Separately, the deputy inspector general of the Malakand Division told the committee that so far 200 search and sanitisation operations and 77 intelligence-based operations have been conducted in the area.

"Most of the militants in Khyber Pakhtunkhwa are affiliated with the TTP," the official added.

Subsequently, the committee decided to hold an in-camera briefing on the issue in the the next meeting.

Peace talks

Talks between Pakistani officials and the militant outfit first started in October last year but broke down in December.

These later resumed in May this year. The process, however, broke down once again due to a deadlock on the revocation of the merger of erstwhile tribal areas with Khyber Pakhtunkhwa.

Subsequently, attacks by the TTP have been on the rise since September after the group's ceasefire with the army ended. Most of the attacks have happened in and around Dera Ismail Khan, Tank, South Waziristan, and North Waziristan districts in KP.

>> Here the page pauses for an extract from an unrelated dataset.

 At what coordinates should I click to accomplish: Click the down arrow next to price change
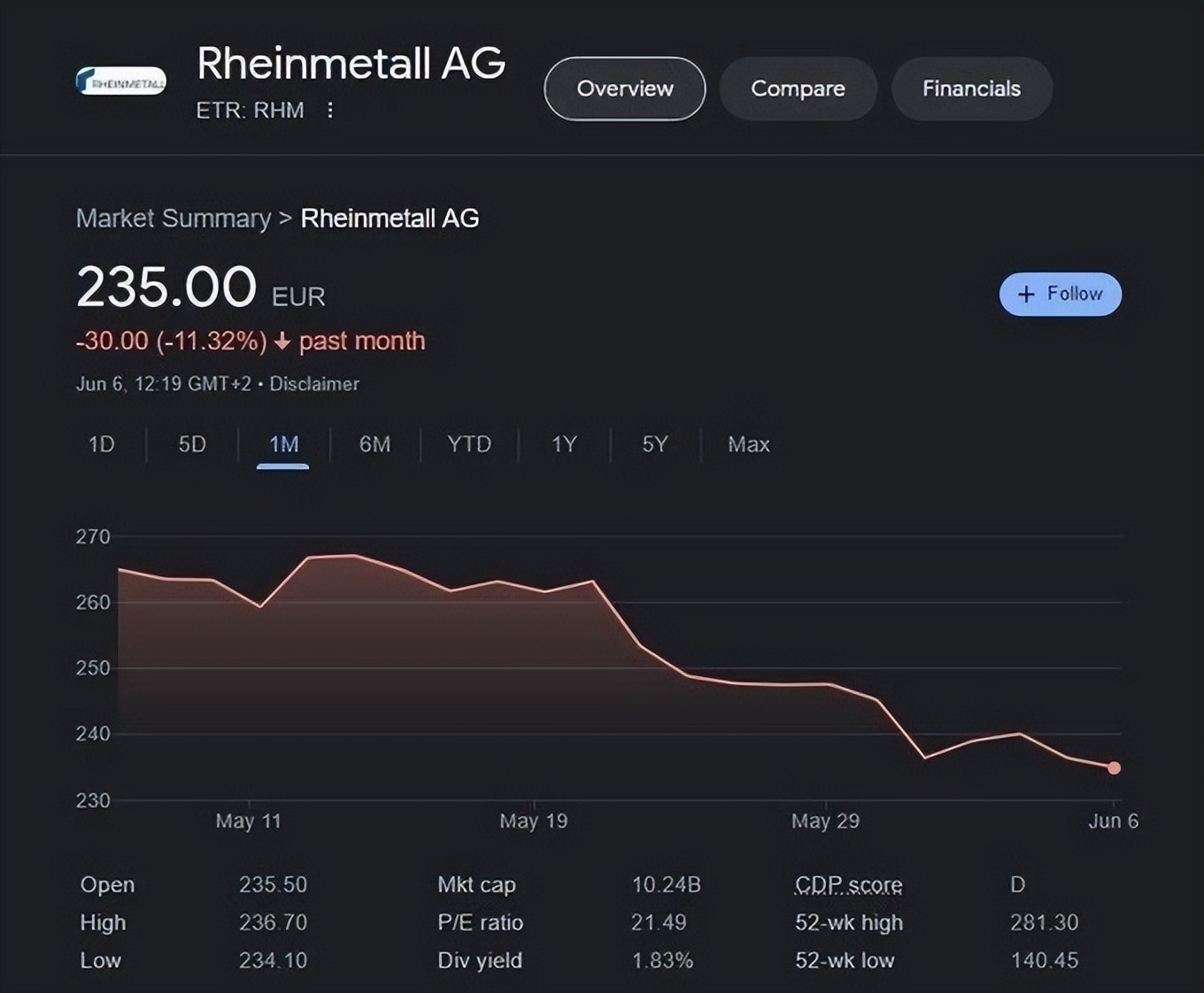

In October, the Ministry of Interior had warned that more than year-long peace negotiations between the TTP and the government of Pakistan “had come to a standstill”, which had led to unease within the TTP’s ranks.

It had noted that the TTP accuses the Pakistani government of failing to fulfill its main demand — the reversal of the merger of former Fata with KP — as well as continuing to detain TTP members while a truce was still being negotiated.

The ministry had also highlighted the risk of TTP sub-groups defecting to the militant Islamic State (ISKP) or joining hands with the Hafiz Gul Bahadur group to resume terrorist activities.

Earlier this month, Interior Minister Rana Sanaullah had said the government had not reached a settlement with the banned outfit, nor had it initiated any sort of formal dialogue with the banned group in the past.

He had said that the military leadership had been authorised to hold dialogue with the TTP under the Constitution, but only with those who were ready to lay down arms and peacefully become a part of society. Sanaullah, however, added there were several factions within the TTP, some of whom wanted reconciliation while some still wanted to fight the Pakistani state.

He had also said that the doors will remain open for those interested in peace and dialogue and at the same time terrorism will be crushed with full force.